Only the lines from the one containing "Task: Switch to grid thumbnail view" through the last line of the material should be returned, each exactly as it stands.

*** PROVIDED ENTRIES ***

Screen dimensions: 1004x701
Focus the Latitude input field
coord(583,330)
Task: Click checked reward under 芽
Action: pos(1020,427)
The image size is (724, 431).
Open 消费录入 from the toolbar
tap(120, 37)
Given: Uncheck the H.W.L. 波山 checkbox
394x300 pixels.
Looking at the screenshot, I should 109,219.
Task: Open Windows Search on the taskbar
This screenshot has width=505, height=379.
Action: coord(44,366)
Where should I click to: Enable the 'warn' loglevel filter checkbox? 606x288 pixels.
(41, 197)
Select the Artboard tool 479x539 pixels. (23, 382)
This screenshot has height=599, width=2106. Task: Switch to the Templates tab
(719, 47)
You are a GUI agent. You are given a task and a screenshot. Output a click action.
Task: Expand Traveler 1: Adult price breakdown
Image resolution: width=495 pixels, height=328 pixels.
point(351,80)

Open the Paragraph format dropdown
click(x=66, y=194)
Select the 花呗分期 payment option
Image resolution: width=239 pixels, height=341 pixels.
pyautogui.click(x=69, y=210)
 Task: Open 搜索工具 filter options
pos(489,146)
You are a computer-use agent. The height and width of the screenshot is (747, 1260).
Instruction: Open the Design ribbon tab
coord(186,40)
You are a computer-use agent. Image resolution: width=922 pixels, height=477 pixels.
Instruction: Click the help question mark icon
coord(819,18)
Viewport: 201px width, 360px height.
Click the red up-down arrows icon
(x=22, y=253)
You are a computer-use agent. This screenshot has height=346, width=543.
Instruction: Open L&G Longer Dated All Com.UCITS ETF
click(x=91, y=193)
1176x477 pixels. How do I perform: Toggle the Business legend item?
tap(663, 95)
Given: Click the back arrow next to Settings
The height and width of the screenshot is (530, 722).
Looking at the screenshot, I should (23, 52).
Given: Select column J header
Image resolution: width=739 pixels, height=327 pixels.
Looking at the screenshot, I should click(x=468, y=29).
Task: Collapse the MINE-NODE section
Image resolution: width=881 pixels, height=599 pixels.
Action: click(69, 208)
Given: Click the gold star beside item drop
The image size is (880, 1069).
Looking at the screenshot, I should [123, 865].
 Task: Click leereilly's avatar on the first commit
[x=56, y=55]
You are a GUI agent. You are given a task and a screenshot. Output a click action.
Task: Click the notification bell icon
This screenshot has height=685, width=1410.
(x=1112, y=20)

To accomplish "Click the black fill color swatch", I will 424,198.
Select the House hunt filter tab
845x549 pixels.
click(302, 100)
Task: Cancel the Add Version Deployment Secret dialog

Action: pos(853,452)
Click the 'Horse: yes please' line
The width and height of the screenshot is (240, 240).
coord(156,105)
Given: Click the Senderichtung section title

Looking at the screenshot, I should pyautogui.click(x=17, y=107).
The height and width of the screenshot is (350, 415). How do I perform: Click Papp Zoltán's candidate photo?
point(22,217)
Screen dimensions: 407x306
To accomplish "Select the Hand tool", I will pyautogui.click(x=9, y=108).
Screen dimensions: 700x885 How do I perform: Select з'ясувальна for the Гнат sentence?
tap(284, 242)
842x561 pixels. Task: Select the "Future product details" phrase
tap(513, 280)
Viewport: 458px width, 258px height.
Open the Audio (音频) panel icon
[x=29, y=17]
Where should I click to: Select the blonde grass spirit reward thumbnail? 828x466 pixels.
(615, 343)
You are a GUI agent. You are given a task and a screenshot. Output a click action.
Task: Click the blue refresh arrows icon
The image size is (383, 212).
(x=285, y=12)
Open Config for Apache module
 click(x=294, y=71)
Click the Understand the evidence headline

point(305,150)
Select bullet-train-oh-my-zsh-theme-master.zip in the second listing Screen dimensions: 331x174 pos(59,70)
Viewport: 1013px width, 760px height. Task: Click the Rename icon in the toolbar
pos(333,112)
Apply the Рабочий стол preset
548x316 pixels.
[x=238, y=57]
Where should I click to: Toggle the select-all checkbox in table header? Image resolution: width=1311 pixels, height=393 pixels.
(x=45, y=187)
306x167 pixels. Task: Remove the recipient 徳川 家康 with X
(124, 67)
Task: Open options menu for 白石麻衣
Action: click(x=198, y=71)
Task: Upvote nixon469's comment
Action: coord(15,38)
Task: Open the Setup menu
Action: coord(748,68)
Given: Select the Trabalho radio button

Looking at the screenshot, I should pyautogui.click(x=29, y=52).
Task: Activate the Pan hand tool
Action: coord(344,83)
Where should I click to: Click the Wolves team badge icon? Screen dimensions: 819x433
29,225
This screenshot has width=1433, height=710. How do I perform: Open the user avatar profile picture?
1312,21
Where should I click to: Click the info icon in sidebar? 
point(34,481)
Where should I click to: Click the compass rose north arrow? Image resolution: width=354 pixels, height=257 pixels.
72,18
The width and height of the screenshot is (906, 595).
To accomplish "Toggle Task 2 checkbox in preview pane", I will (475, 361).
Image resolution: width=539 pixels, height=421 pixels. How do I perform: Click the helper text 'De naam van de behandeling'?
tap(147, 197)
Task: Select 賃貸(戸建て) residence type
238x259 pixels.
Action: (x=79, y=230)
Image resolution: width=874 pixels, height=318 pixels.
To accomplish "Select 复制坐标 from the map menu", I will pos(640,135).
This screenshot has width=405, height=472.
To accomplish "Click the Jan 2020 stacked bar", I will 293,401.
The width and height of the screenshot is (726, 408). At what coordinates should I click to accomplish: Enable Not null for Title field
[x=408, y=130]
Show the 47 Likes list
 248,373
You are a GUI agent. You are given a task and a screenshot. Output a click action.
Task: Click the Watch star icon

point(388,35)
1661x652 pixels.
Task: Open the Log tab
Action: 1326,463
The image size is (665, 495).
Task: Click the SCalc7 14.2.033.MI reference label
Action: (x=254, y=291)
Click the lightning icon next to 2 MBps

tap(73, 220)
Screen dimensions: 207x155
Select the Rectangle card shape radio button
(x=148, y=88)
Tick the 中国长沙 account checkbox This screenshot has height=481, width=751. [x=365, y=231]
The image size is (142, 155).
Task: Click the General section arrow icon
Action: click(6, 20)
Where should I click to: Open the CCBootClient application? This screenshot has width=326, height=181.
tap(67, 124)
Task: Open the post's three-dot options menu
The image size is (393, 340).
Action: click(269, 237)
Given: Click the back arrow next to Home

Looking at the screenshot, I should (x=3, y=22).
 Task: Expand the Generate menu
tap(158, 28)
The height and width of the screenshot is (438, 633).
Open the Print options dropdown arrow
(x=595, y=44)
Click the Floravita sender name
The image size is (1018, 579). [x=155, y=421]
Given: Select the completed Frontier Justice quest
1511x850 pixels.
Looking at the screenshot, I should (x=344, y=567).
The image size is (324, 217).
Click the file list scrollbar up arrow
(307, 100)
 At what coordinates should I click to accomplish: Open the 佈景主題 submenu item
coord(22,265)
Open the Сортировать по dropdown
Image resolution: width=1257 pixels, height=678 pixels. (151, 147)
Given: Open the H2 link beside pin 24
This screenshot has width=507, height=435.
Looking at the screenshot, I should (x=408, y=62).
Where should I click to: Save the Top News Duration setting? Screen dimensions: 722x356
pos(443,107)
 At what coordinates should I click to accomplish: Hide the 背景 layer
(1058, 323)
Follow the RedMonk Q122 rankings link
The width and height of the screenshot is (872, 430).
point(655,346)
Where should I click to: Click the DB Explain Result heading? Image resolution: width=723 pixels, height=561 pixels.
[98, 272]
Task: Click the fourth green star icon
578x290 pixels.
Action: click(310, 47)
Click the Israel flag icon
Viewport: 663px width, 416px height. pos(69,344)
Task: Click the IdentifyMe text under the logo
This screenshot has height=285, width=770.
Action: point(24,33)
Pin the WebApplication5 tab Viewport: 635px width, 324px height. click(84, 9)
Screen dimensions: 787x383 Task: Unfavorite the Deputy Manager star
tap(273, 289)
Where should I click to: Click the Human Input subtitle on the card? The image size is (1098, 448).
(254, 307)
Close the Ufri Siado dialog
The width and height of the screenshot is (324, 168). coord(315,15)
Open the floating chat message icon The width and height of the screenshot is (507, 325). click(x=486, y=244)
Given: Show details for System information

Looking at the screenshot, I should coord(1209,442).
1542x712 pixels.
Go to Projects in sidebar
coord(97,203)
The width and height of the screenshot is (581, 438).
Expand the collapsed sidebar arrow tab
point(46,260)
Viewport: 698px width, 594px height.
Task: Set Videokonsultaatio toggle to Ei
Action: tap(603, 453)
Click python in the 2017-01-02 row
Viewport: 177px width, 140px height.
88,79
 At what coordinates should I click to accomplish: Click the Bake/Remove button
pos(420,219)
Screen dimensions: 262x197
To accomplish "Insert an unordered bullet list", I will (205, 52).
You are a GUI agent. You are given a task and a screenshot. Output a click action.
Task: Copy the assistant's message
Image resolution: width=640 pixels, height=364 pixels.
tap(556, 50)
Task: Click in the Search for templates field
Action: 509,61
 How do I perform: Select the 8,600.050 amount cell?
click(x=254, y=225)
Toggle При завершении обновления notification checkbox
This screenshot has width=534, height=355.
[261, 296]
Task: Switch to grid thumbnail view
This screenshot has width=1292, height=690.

*** End of PROVIDED ENTRIES ***

WRITTEN SOLUTION |
Task: Switch to grid thumbnail view
This screenshot has width=1292, height=690.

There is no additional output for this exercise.